Carroll County Sheriff Jim Dewees
Frederick, Md (KM) There’s strong opposition in the region to the proposed Maryland Piedmont Reliability Project, and one of those opposed is Carroll County Sheriff Jim Dewees.
MPRP is a proposed 500-kilovolt electric transmission line which will travel through northern Baltimore County, central Carroll County and southern Frederick County, ending at the Doubs substation in Adamstown.
“And the Piedmont Reliability Group: their messaging was horrible,” Sheriff Dewees said. “One of the first things they came out and said was eminent domain. If you don’t like it, we’re going to take it. I’m not a fan of it at all. I’m doing everything I can to stop it.”
But Sheriff Dewees says he will continue to enforce the law in Carroll County, and keep the peace. “Understand, that I won’t allow any civil unrest or any crime to take place while they’re navigating.
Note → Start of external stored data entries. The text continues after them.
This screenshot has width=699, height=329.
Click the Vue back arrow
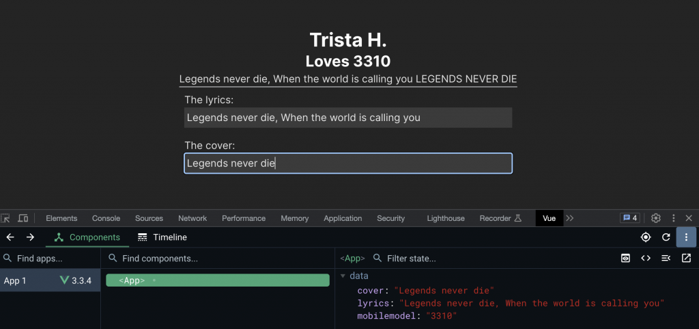pos(10,237)
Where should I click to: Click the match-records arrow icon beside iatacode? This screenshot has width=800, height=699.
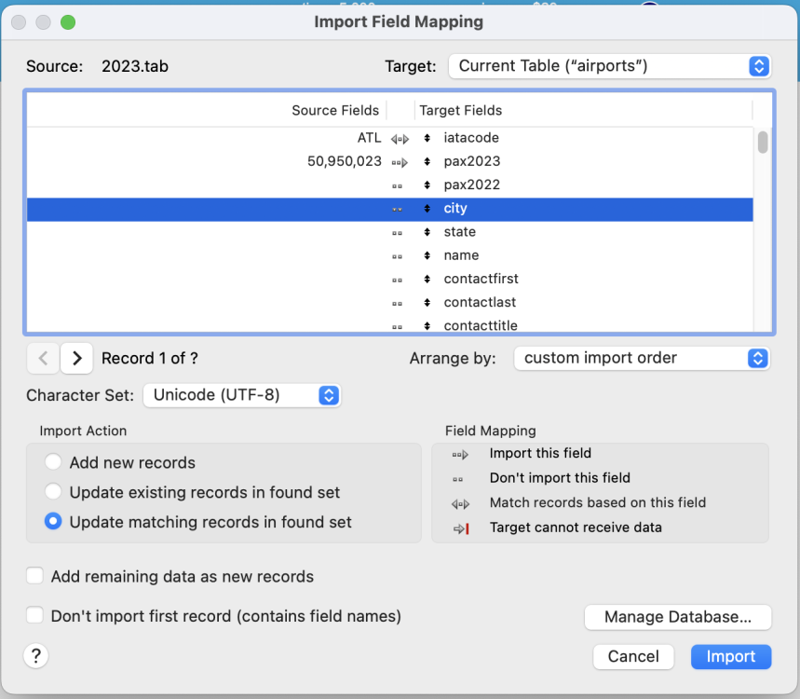[400, 138]
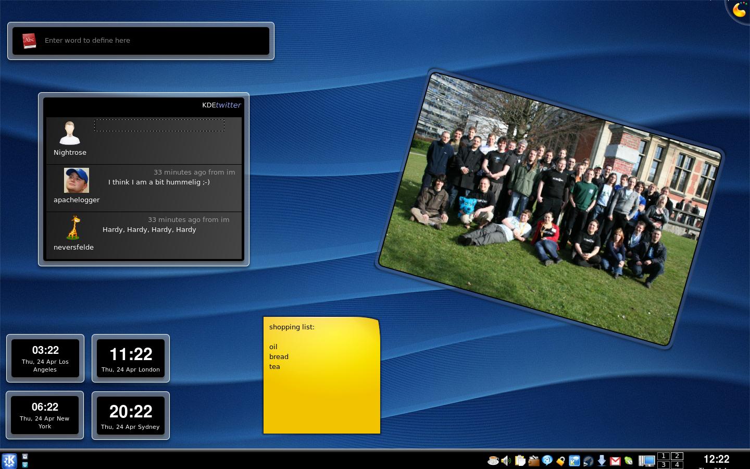Click the red dictionary Abc icon

(x=29, y=41)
Certainly, I’m going to protect—regardless of whether it’s the Piedmont Group or the landowners themselves–but I’m pushing this through the courts with everybody else to try and influence it so that it stops this project in its tracks.”
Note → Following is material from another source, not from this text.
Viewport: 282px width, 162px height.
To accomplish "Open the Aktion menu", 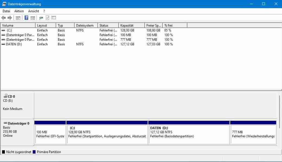I will (x=19, y=11).
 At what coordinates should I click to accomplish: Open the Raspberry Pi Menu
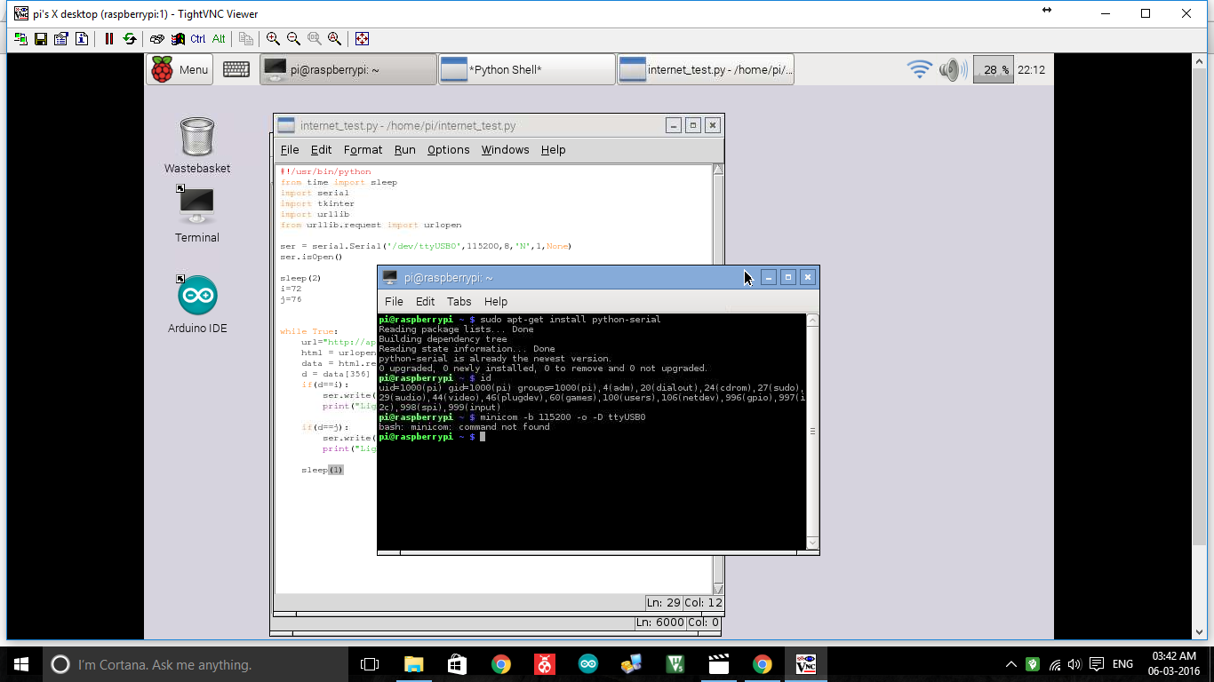(179, 68)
Dewees was a guest recently on WFMD’s “Morning News Express.”
Representatives from Public Service Enterprise Group, a New Jersey utility charged with building the line, say they need to enter the affected properties to do environmental surveys as part of the approval process for MPRP. But they say the property owners have refused to let them on their lands, and have even threatened them with violence. The property owners deny that.
Sheriff Dewees says land owners have a right to deny PSEG representatives from entering their properties. “The Stop MPRP group has been able to advise the landowners on how to approach the surveyors. I certainly don’t want surveyors to be assaulted, harmed or anything like that. And they will notify you they’re coming on to your property. And you have a right to say ‘you’re coming on to my property.’ And then they’ve got to take that to the courts,” he says
If this project is approved by the Maryland Public Service Commission and is eventually constructed, Dewees say it’s won’t be around very long. “They can get their eminent domain and they can throw up these towers. I promise you five, ten years down the road, those towers are going to be obsolete. They’re going to waste everybody’s time because there’s going to be another energy source in order to get energy to those data centers. They’re going to plow through some really nice properties,” Sheriff Dewees says.
The electricity traveling through these transmission lines is expected to power data centers in northern Virginia.